──────── INPUT DATA ────────

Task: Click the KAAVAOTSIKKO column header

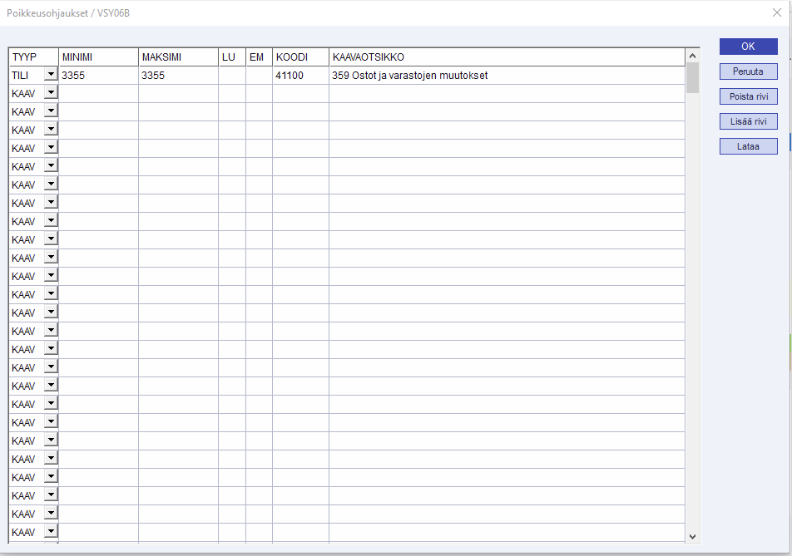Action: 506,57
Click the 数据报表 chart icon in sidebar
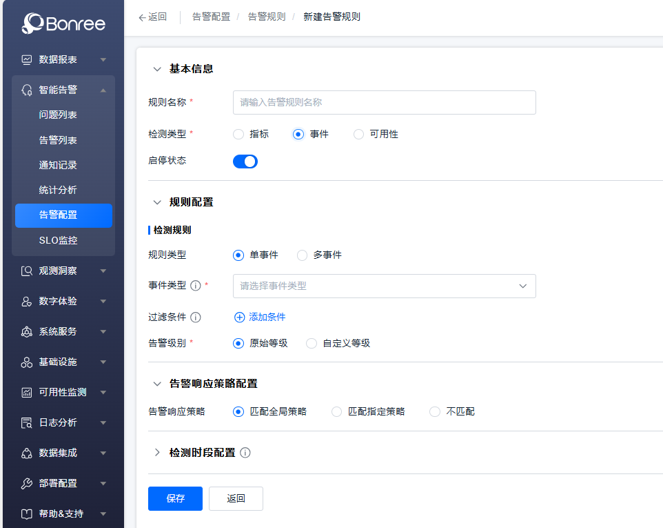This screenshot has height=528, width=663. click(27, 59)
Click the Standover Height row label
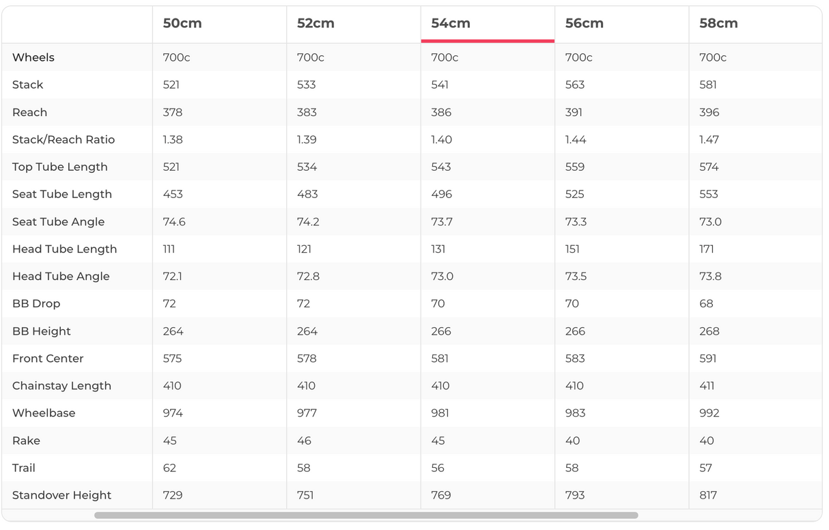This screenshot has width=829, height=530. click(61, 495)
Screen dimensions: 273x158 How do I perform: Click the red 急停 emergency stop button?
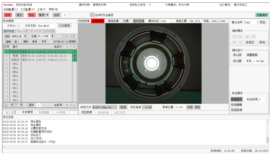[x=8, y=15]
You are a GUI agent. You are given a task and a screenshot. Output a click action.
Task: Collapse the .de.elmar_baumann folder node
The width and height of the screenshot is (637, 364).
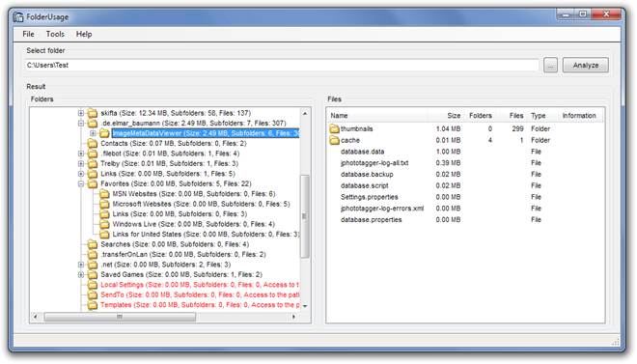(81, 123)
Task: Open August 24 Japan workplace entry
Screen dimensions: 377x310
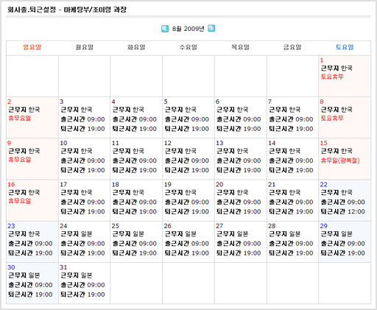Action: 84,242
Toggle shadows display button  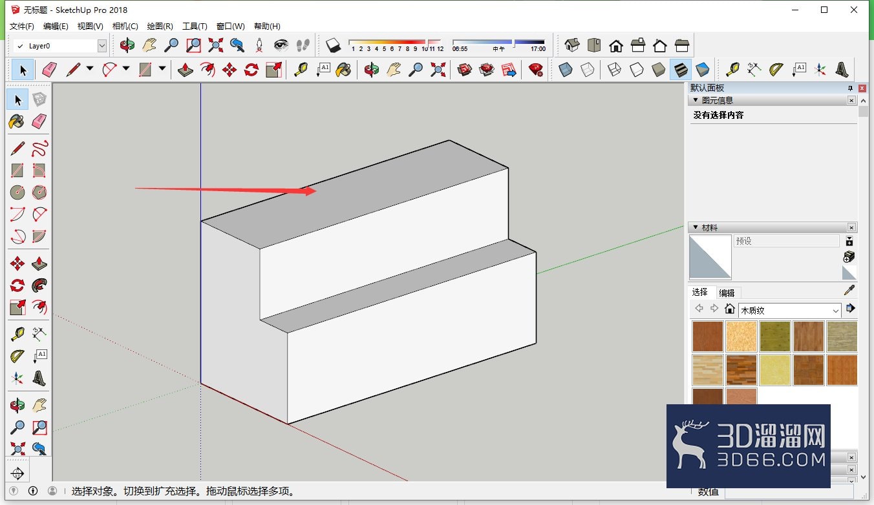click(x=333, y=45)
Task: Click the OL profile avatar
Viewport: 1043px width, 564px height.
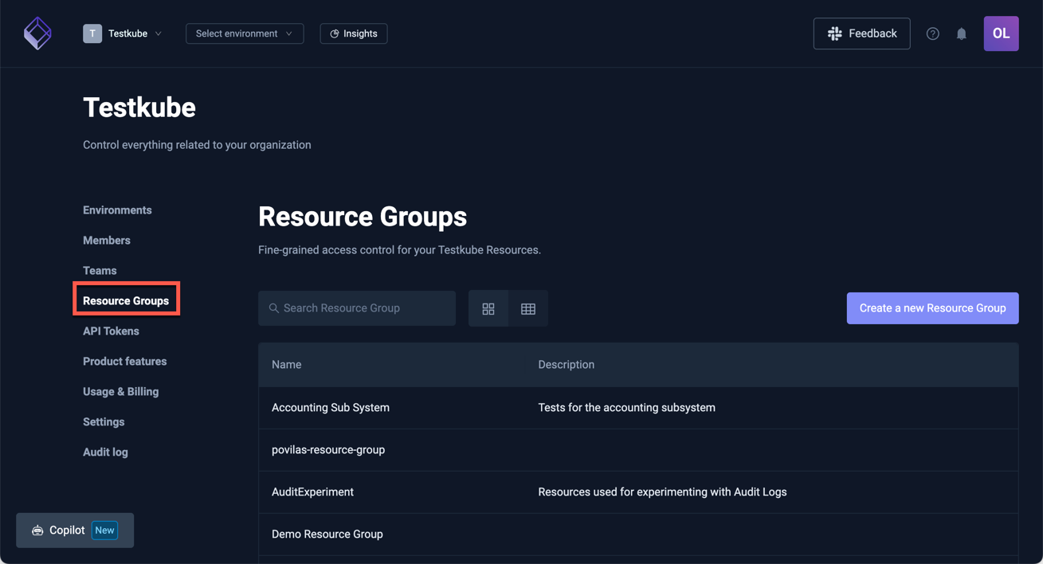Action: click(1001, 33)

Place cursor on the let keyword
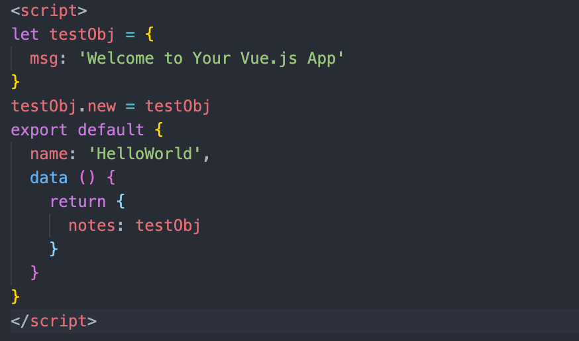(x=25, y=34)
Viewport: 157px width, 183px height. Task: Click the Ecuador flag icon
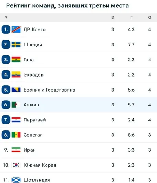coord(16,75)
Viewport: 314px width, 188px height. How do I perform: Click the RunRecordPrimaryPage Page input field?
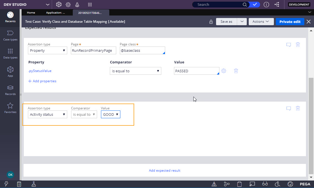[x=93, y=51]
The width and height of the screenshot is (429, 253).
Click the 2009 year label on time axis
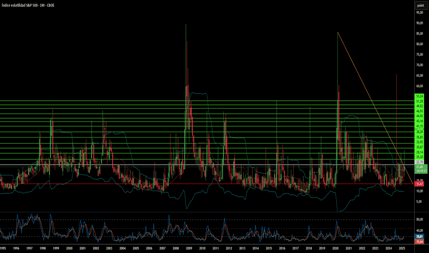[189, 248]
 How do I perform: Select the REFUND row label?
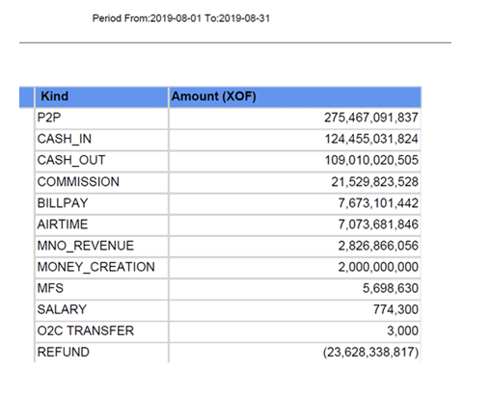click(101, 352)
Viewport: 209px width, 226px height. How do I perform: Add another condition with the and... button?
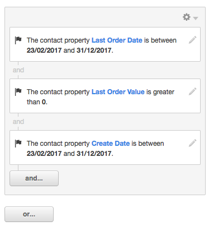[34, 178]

────────

> _TASK TO COMPLETE_
Return only the line with "Click the 2009 year label on time axis" and the lines after it up to the end of the records, exact and free of pictures.

> _WRITTEN RESPONSE_
Click the 2009 year label on time axis
[189, 248]
 How do I perform: Select the REFUND row label?
click(101, 352)
Viewport: 209px width, 226px height. How do I perform: Add another condition with the and... button?
[34, 178]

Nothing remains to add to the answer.